----- RECORDS SHOWN -----

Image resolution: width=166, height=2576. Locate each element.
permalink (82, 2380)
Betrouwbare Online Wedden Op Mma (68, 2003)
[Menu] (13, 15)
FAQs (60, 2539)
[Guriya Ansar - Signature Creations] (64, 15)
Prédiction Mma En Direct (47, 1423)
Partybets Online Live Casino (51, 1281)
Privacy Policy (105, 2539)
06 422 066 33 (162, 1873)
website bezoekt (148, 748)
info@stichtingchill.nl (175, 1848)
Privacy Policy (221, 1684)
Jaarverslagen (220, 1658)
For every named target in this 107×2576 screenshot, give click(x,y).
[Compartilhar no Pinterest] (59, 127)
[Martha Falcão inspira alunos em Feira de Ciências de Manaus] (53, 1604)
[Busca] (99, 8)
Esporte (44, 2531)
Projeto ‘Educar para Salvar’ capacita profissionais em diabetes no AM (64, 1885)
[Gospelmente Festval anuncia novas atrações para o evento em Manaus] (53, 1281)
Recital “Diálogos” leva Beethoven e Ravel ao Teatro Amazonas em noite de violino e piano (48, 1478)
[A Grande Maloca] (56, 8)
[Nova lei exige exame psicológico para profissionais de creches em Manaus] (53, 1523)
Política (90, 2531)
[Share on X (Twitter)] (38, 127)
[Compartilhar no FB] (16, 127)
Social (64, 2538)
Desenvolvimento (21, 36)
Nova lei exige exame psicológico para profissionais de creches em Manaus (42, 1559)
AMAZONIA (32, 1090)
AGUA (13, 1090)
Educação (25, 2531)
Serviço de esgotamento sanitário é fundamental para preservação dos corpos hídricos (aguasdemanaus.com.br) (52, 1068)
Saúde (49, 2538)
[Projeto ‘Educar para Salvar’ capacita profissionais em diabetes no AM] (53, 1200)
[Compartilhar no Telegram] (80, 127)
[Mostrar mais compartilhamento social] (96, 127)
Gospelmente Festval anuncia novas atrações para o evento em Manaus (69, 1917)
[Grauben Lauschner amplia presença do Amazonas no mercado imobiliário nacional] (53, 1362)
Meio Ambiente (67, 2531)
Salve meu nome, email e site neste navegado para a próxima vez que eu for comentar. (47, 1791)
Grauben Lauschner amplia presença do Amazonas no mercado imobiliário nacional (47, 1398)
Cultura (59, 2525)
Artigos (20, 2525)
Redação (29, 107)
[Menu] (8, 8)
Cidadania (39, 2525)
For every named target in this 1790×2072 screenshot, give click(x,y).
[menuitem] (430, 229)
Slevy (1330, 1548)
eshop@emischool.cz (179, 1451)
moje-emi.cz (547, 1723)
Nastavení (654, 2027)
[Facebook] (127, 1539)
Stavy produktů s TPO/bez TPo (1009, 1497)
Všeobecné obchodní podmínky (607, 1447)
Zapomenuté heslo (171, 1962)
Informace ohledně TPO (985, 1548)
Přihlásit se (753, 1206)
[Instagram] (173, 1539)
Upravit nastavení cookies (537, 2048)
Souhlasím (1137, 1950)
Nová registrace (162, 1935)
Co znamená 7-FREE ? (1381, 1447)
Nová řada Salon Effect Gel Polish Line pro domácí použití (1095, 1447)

-----

AIM OF THE TASK:
From the line containing "Upravit nastavení cookies (537, 2048)" to the last line of the records above, please write out every line exactly and add nothing.

ANSWER BELOW:
Upravit nastavení cookies (537, 2048)
Souhlasím (1137, 1950)
Nová registrace (162, 1935)
Co znamená 7-FREE ? (1381, 1447)
Nová řada Salon Effect Gel Polish Line pro domácí použití (1095, 1447)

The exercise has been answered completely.